YOUR OBJECTIVE
The line holding "Click the crying emoji after 很对" and all lines that follow it to the end of the data: return these exactly, and nothing more.

GIVEN DATA

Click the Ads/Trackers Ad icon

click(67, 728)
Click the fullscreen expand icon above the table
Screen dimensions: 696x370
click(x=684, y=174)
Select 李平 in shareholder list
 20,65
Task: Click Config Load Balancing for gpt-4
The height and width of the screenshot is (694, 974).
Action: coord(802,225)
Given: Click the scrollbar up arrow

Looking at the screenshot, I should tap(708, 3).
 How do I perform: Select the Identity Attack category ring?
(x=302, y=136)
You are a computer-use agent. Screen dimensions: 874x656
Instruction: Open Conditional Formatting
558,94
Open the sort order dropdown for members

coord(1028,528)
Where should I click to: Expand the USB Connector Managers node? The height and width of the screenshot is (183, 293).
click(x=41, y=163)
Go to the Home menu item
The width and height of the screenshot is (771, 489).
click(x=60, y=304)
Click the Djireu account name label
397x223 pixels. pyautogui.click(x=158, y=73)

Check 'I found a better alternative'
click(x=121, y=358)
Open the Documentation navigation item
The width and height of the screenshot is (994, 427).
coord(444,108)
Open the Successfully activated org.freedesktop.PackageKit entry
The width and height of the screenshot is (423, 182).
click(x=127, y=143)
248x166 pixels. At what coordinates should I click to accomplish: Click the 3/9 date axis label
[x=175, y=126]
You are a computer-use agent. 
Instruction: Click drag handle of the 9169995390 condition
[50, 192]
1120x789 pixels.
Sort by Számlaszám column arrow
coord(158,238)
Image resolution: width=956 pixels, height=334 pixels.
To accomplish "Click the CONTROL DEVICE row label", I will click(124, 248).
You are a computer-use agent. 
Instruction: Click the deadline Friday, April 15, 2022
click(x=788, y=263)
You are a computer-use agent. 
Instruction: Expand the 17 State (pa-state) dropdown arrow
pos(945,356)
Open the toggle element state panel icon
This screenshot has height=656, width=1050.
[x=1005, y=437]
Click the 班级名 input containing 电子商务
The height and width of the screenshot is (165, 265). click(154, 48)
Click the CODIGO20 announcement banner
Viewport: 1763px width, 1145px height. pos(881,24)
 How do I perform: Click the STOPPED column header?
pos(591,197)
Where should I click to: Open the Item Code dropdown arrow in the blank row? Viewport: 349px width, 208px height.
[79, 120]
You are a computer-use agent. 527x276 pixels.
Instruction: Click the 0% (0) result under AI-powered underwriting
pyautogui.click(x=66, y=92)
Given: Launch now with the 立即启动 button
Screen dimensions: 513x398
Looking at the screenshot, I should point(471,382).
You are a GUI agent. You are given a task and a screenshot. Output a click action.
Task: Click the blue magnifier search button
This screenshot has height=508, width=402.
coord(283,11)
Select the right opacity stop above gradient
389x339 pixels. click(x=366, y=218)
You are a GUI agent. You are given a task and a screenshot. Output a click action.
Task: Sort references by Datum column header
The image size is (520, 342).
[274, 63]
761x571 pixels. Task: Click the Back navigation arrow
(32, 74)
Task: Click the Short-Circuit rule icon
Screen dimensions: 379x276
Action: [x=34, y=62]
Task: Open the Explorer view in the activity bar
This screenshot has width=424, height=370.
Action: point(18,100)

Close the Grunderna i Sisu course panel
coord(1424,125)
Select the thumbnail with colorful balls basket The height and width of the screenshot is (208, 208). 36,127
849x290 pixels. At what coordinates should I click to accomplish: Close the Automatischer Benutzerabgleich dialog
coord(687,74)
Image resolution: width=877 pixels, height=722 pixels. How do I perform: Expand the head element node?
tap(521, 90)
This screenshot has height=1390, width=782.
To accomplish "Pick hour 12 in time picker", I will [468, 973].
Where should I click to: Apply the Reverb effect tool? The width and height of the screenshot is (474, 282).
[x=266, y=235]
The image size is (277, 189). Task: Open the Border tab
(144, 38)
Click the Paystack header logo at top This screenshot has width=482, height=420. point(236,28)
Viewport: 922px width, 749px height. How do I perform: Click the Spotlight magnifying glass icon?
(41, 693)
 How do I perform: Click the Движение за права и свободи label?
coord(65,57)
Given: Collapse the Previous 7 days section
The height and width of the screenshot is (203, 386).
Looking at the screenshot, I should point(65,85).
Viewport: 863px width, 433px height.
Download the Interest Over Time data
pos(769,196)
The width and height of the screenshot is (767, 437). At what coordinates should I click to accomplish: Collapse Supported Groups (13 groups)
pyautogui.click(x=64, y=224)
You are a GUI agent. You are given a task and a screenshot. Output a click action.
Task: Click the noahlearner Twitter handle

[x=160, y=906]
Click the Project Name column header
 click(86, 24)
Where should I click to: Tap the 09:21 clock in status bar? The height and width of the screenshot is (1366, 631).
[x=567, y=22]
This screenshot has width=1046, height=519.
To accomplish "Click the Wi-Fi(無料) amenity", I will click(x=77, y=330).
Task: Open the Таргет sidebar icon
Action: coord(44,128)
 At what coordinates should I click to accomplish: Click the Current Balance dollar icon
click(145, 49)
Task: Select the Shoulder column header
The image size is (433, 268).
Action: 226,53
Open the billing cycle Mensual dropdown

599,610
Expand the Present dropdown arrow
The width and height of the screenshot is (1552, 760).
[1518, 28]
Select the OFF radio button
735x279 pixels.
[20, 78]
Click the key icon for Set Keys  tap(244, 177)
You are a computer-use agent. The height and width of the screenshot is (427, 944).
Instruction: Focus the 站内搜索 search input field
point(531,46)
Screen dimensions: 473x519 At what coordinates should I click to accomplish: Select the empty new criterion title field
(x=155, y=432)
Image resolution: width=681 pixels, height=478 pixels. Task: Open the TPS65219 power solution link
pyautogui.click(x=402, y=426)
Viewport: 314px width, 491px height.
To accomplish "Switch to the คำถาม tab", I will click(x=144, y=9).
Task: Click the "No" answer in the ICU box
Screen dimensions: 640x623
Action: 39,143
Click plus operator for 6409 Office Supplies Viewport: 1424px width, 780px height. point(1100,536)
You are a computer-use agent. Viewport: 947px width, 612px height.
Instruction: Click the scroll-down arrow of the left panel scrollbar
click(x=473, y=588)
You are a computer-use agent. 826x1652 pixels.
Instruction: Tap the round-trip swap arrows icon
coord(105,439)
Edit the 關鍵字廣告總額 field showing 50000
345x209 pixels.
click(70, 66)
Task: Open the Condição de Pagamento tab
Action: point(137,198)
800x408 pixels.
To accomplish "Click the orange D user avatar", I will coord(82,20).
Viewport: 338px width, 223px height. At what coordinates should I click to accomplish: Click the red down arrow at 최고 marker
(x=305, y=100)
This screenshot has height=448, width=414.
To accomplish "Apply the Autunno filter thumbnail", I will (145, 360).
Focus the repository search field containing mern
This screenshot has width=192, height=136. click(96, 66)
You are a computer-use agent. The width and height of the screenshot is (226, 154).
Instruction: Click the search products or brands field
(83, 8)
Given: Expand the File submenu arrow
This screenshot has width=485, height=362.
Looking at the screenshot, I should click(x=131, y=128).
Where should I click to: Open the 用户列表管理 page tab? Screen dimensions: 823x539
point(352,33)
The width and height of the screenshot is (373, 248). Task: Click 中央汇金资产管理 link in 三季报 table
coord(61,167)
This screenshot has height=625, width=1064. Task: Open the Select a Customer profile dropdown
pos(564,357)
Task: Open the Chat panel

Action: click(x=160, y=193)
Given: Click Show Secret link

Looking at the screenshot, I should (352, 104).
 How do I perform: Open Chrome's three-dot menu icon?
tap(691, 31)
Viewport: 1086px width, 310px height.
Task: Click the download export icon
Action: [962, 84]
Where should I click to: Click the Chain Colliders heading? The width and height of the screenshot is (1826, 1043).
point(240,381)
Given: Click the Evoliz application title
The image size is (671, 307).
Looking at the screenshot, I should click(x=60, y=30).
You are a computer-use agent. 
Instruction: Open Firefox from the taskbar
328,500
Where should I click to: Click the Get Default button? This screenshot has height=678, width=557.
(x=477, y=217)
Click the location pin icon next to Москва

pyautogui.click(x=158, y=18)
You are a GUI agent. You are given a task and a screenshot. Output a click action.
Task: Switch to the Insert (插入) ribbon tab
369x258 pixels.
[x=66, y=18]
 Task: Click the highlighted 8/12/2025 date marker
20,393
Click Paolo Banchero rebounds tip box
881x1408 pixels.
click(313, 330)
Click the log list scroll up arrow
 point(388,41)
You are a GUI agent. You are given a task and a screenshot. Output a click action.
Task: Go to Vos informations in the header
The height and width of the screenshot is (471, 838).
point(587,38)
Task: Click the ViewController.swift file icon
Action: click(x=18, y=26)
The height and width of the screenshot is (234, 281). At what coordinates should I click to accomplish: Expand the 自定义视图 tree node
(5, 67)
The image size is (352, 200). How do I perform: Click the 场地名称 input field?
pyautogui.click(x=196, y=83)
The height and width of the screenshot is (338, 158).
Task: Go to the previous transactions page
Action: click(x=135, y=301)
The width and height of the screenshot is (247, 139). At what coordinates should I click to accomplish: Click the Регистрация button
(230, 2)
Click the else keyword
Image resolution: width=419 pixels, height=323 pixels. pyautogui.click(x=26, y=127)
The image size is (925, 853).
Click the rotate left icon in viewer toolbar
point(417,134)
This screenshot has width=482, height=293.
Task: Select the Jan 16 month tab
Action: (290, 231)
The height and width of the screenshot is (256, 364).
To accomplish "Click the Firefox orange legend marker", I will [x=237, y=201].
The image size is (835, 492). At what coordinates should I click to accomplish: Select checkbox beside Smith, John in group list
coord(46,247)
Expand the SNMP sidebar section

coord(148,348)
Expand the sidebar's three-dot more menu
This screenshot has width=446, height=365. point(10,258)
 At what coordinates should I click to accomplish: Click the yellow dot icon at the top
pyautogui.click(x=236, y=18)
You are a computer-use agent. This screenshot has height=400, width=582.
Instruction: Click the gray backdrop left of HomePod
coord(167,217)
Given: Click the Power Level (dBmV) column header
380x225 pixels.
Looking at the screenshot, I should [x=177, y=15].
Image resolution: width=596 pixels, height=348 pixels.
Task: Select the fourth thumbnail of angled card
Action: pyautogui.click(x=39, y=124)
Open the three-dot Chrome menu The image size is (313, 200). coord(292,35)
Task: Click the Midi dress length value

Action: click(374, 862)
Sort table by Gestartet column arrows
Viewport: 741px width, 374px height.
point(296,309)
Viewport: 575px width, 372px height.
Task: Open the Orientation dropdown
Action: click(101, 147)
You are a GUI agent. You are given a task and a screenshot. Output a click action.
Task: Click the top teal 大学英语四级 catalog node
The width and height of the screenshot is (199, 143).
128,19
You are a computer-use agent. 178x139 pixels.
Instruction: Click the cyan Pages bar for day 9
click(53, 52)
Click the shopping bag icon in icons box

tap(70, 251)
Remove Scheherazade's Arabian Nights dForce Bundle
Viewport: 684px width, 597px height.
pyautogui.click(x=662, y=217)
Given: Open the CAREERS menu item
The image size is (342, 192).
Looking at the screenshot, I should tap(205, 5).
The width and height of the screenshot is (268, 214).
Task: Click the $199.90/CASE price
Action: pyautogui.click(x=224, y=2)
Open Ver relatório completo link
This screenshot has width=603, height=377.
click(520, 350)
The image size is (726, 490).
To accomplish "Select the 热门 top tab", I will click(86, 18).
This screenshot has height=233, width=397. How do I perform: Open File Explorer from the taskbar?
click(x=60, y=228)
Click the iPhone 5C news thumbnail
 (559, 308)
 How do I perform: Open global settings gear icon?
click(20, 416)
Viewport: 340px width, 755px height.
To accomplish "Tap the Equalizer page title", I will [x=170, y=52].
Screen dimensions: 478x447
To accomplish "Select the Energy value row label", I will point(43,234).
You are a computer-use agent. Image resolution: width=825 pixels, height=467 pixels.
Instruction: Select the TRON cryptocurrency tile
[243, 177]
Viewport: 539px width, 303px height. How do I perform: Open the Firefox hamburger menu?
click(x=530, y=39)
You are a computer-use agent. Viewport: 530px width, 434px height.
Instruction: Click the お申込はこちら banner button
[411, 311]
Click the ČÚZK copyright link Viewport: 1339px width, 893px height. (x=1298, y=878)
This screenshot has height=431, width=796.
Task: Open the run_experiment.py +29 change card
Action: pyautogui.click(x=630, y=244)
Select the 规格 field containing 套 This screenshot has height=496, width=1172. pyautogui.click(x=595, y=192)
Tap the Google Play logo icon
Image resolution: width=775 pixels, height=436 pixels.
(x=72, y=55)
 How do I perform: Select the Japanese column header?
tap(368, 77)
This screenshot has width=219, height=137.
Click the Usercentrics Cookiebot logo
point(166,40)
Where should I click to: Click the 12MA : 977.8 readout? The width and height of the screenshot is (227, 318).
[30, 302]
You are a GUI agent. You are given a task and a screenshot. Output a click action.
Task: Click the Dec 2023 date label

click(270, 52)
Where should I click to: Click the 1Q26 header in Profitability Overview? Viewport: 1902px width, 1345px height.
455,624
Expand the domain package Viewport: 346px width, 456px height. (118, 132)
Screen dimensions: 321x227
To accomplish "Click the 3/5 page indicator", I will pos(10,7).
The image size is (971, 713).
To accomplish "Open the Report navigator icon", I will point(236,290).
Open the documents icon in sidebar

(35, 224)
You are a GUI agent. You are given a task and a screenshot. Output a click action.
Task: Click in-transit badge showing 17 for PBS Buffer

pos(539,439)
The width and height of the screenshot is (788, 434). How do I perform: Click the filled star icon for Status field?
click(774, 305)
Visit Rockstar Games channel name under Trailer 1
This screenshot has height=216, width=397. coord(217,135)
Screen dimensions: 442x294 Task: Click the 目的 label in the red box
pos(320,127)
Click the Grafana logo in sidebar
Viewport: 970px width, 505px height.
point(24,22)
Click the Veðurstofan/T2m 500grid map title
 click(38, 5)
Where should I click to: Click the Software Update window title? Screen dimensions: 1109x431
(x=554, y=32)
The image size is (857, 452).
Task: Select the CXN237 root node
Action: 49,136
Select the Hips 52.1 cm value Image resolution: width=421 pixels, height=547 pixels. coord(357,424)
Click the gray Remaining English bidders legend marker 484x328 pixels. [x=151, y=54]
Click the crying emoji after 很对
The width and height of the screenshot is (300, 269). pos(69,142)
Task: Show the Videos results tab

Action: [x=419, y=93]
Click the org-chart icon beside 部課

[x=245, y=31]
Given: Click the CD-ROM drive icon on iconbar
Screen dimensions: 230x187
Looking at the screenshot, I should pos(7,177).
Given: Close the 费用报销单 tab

SOLUTION
Click the crying emoji after 很对
The width and height of the screenshot is (300, 269). pos(69,142)
Task: Show the Videos results tab

Action: [x=419, y=93]
Click the org-chart icon beside 部課

[x=245, y=31]
Given: Click the CD-ROM drive icon on iconbar
Screen dimensions: 230x187
Looking at the screenshot, I should pos(7,177).
Given: Close the 费用报销单 tab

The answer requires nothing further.